If you follow me on Twitter, read my blog, or happen to know me personally then you know that 2010 has been a pretty stressful year. I have dealt with personal tragedy, financial challenges, and extra work stress all while trying to kick start this writing "hobby" of mine. Heh. The point of that list is that it has added a big huge steaming pile of stress to my life. I mean to the point that four months ago or so I was seeing a physical therapist for a knot in my back so bad I couldn't sleep and couldn't work. I was a train wreck, physically.

This is never good because these kinds of things always lead to me making bad eating choices. I love food. Food does not judge me. It does not criticize me. I am always enough for food. I am smart enough, pretty enough, and I am great company for food...even when I am not. Food makes no demands on me. It's just there. For a few moments while I am eating it I feel good....euphoric even. It's like a drug, and like that the high always ends. Leaving behind the same emotional wreckage that was there to begin with plus the new pile of guilt on top for having eaten the the two cupcakes or the bag of chips or whatever it was.

Let me tell you breaking up is hard to do.

I never understood girls who repeatedly went back to guys who just weren't good for them in some way. But I am starting to have an appreciation for being drawn to a behavior that isn't healthy even when you know it isn't. Breaking up with food is hard, mostly because as one person (and I can't remember for the life of me where I read it!) we don't get to make a clean break. We still have to have a relationship with food...just different. Come on, we've all tried the let's just be friends line, haven't we?

So, here I am grappling with the emotions connected to eating. I get stressed out and I want to eat. I get upset and I want to eat. It makes me feel good...if only for that moment. Until I don't. And then the cycle starts again and holy shit I weight in at 200 pounds.

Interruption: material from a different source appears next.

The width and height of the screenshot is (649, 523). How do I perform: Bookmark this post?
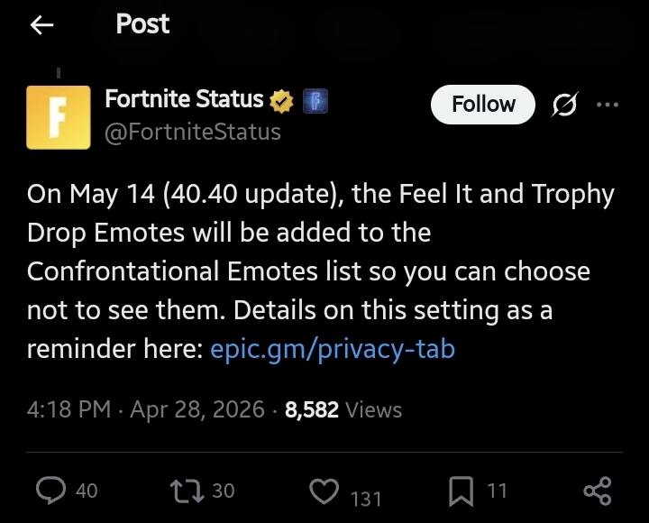pyautogui.click(x=461, y=491)
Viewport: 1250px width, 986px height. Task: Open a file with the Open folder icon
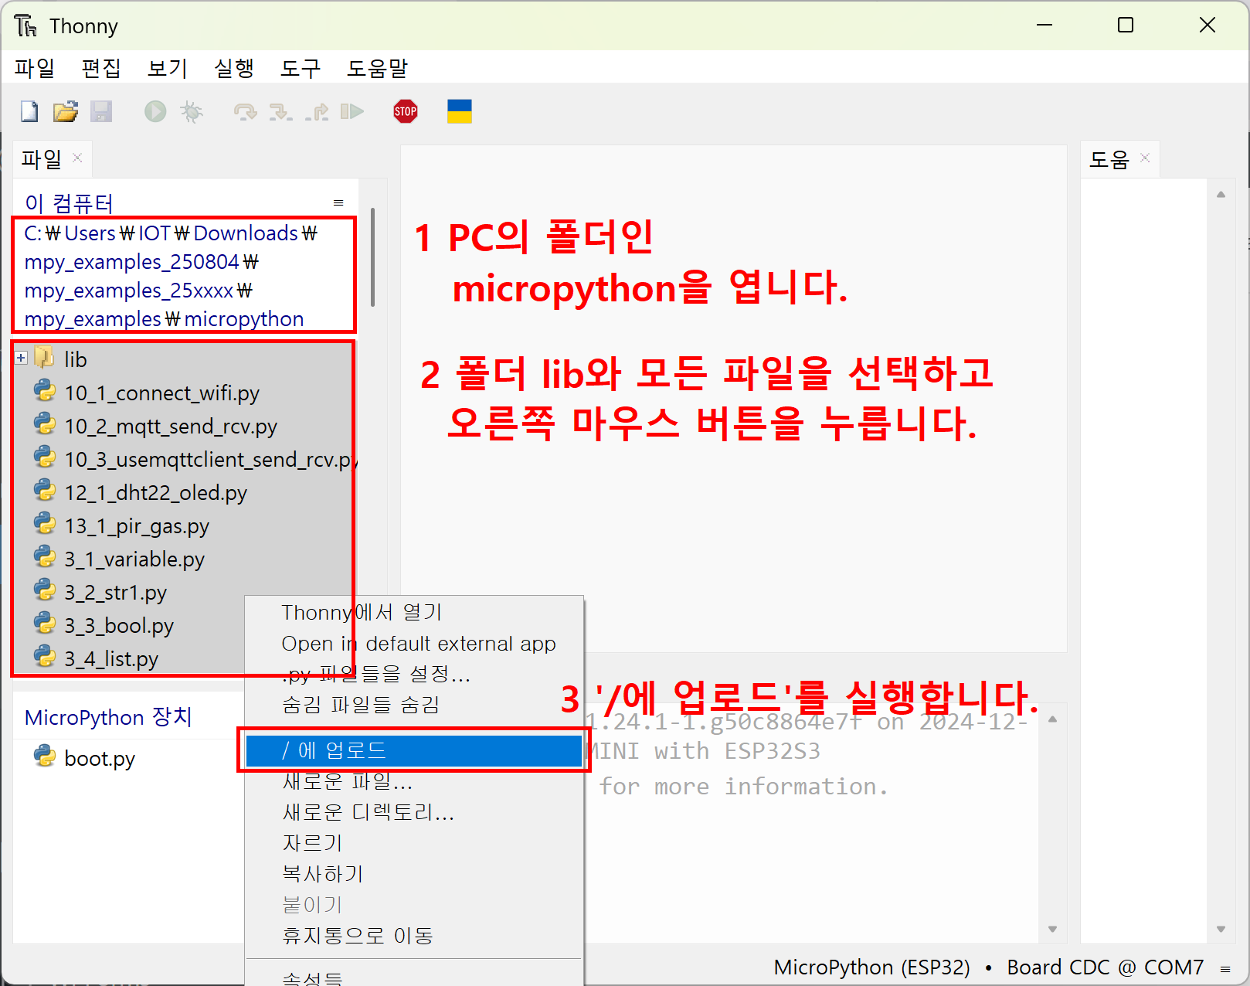point(66,112)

It is a frustrating cycle to be caught in, especially when you know intellectually what the healthy choices are; but in the end the emotional eating seems to overrule your intelligent brain. Your hand reaches out and comes back clutching that item that you know you are going to regret later.

How do you break the cycle? I suppose if I had a really good answer for that I would be losing weight. I try to keep healthier options around me so that when the urge to eat strikes I am at least grabbing healthy food instead of junk food. I am trying to exercise more consistently and for longer. I did Billy Blanks for 43 minutes Tuesday morning and Monday was 23 minutes. Tomorrow is another 43 minute workout. I plan on integrating a Saturday workout into my weekend schedule since I tend to lax off, and I am putting down the beer. I mean it this time. I slipped and let beer back in the picture somewhere, and it just is no good for me.

So those are my small tweaks I am implementing for now to jump start things again, because honestly, I am not happy. I don't want to be this size anymore. The question is, will I actually do anything about it?